Jim Lux wrote:
At 06:49 AM 5/23/2006, Richard Walsh wrote:
Eugen Leitl wrote:
In regards to keeping the wires short, does this IBM trick of keeping
all
wires equal-length work well on 3d lattices, and above? This would
seem to
be a must for those coming (hopefully) Hypertransport motherboards
with connectors.
Speaking of Hyper Transport 3.0 and its AC chassis-to-chassis
capabilities and 10 to 20
Gbps performance maximums one-way (non-coherent, off chassis I
believe), what do the
people that know say about scalability. Are we looking at
coherency within the board complex
and basic reference ability off board or something else?
WHere coherency means precisely what? I don't see lockstep execution,
Hmmm ... I think he is talking HT coherency.
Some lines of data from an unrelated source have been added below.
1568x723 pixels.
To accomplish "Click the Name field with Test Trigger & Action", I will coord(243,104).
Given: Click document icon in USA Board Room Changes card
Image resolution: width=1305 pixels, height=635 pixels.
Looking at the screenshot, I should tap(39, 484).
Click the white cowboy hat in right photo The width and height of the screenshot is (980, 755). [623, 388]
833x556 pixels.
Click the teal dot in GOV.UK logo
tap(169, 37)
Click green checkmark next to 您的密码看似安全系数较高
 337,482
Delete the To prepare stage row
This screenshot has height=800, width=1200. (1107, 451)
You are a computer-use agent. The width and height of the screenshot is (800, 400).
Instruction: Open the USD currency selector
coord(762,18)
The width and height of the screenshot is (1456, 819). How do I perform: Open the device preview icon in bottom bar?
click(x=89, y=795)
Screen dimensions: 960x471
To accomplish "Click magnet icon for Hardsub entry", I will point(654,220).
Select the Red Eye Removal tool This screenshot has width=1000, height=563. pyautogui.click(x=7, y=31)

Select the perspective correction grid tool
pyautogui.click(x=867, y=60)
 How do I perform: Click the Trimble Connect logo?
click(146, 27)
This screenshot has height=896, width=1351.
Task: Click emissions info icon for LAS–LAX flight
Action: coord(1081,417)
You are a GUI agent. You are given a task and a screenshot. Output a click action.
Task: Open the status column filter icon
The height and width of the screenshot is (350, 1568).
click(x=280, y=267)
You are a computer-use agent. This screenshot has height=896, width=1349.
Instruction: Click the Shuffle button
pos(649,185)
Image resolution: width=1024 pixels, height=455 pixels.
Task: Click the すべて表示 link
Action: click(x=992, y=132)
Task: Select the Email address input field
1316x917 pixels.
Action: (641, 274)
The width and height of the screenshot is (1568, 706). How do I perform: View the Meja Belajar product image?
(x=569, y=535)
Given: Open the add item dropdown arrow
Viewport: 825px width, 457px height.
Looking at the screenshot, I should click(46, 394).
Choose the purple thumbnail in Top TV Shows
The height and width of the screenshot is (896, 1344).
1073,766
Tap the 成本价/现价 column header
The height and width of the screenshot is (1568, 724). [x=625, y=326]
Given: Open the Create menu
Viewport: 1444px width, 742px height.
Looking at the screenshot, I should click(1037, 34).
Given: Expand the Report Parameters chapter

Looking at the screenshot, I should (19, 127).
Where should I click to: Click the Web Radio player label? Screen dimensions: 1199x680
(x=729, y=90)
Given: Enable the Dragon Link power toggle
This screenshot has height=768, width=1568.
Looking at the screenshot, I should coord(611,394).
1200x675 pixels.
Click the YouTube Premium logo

Could be wrong on this,
as I see bandwidth being bandied about.
Basically Opteron processors are (strongly) cache coherent when
connected via coherent HT links.
You can connect IO devices via non-coherent HT, or to processors via
coherent HT. There is a little fluff bit that explains this at
http://www.amd.com/us-en/Processors/ComputingSolutions/0,,30_288_13265_13295%5E13340,00.html#HyperTransport
about 3/4 of the way down. Just above "Making the Connection"
because when you're talking tens or hundreds of picoseconds per bit,
"simultaneous" is hard to define. Two boxes a foot apart are going to
be many bit times different. Something's got to take up the timing
slack, and while the classic "everything synchronous to a master clock"
has a simplicity of design, it has real speed limits (the light time
across the physical extent of the computational unit being but one).
I don't think he is talking about simultaneity...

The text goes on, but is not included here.